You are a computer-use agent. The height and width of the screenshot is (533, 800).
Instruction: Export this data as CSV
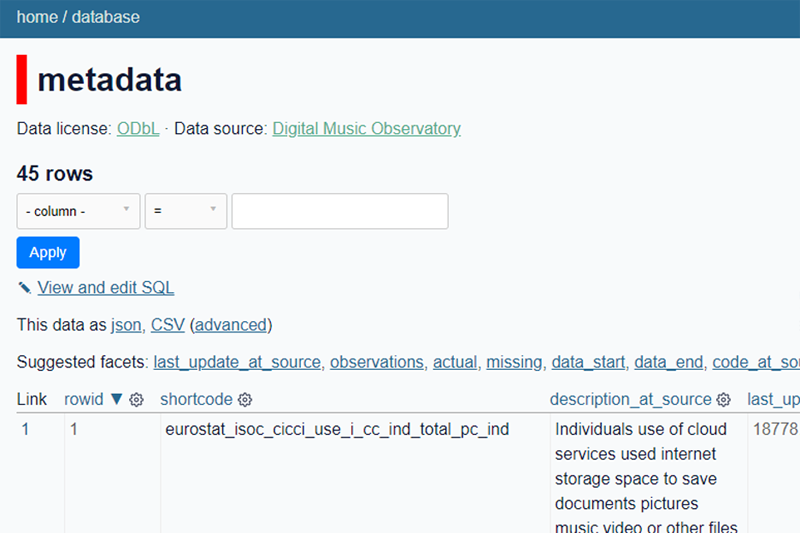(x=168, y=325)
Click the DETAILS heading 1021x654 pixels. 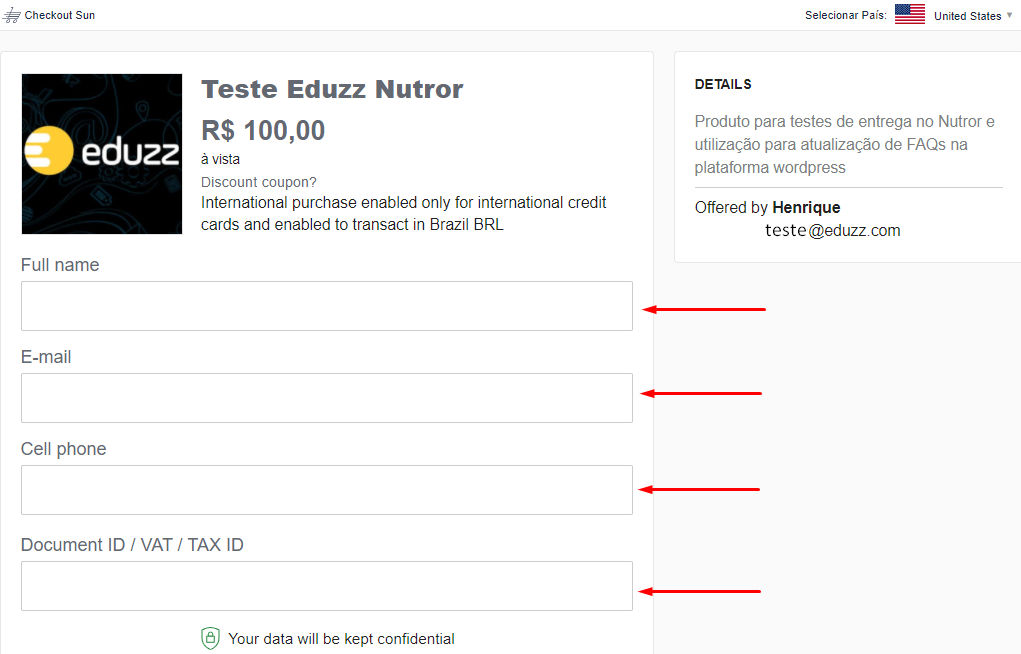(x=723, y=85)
+ + + + +
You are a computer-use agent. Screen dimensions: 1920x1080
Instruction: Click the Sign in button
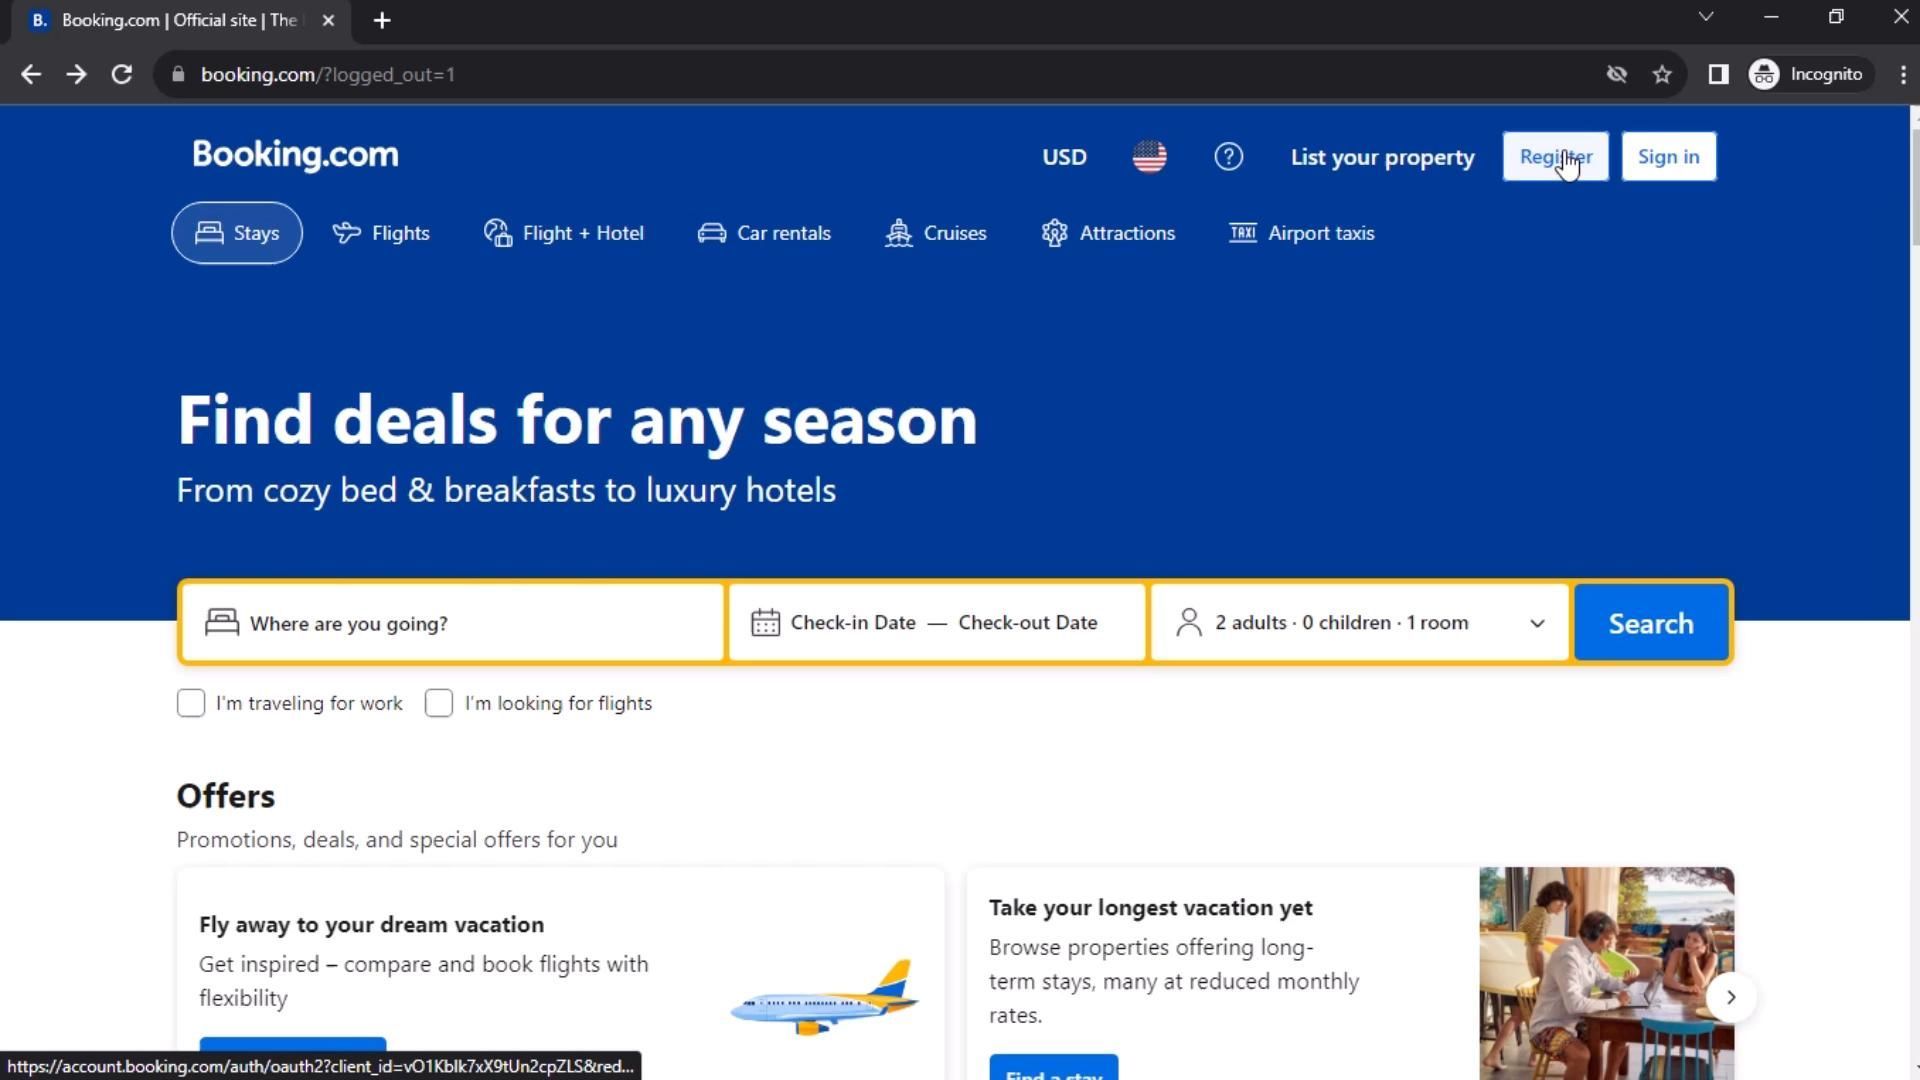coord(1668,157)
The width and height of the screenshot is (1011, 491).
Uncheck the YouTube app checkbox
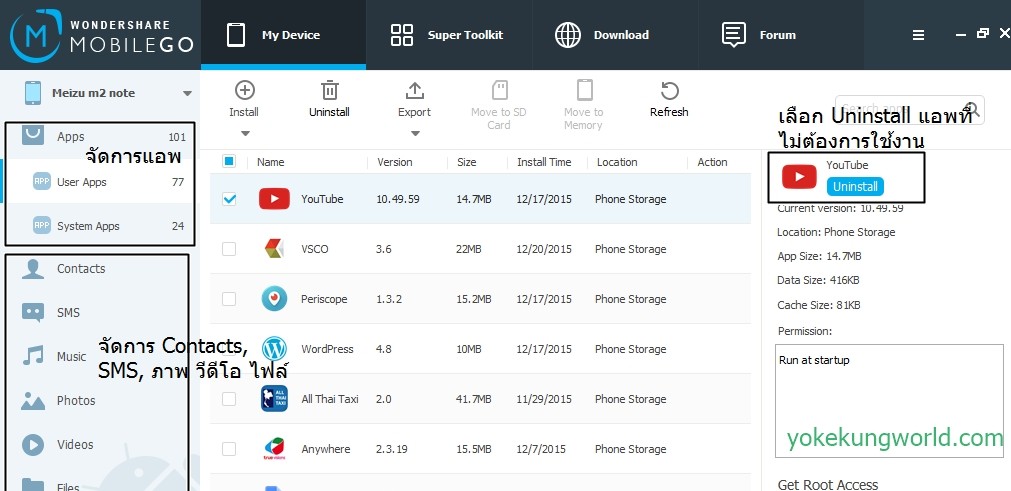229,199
+ + + + +
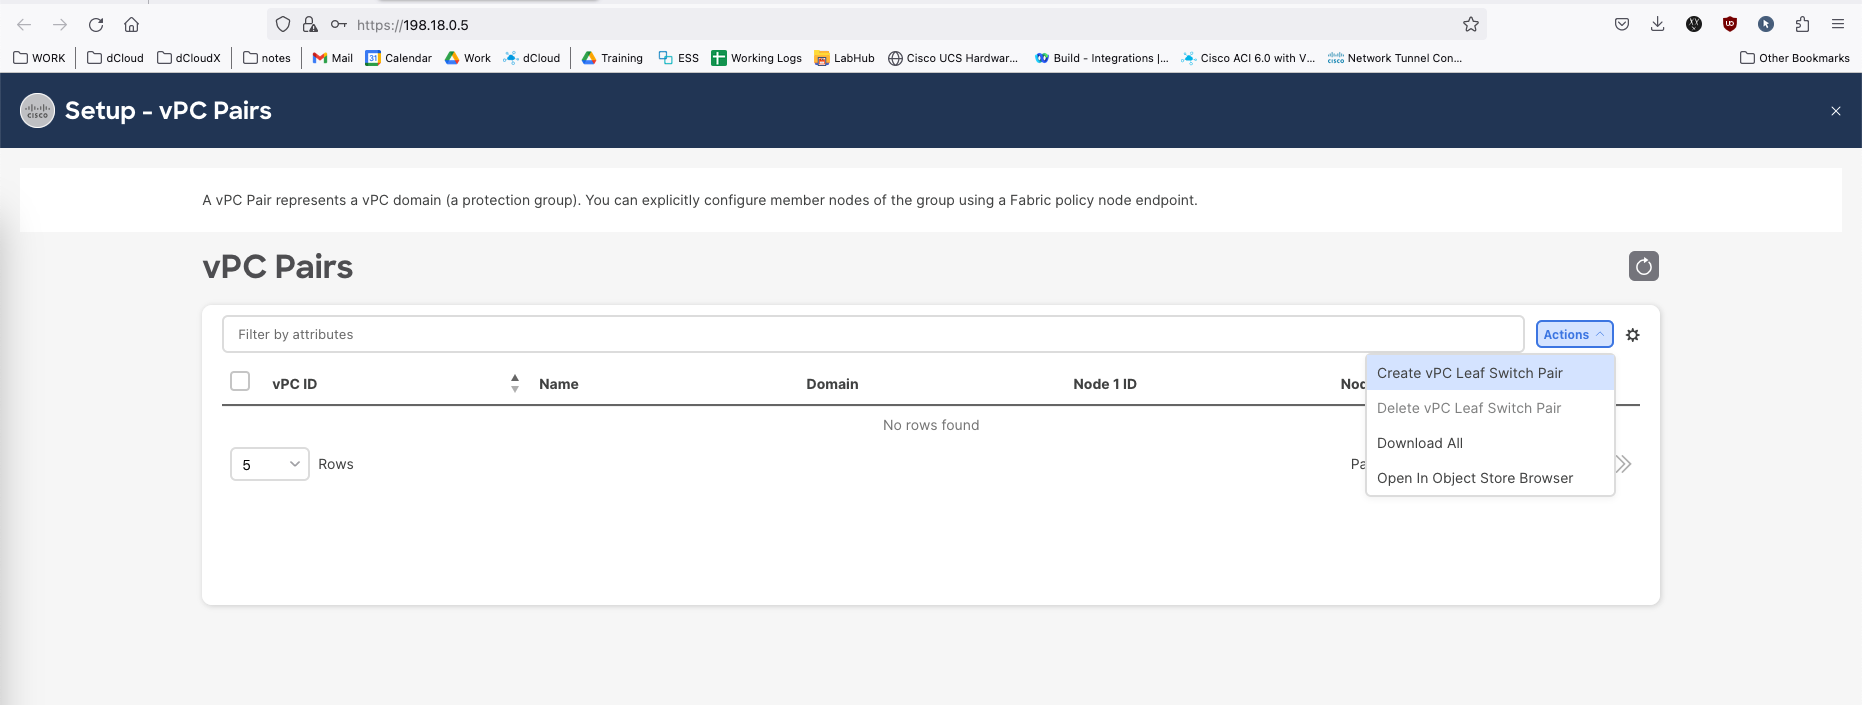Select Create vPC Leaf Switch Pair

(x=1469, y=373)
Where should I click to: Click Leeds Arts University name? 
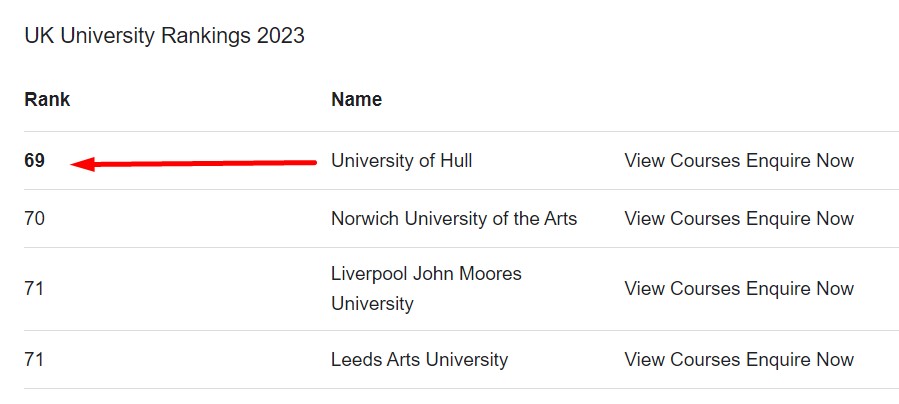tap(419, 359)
+ + + + +
* THE REQUEST *
Set down the lines that open with the line containing "Select Create vPC Leaf Switch Pair" and close with the line containing "tap(419, 359)", both included, character for character, leaving the pictures out.

* CORRECT RESULT *
Select Create vPC Leaf Switch Pair

(x=1469, y=373)
Where should I click to: Click Leeds Arts University name? 
tap(419, 359)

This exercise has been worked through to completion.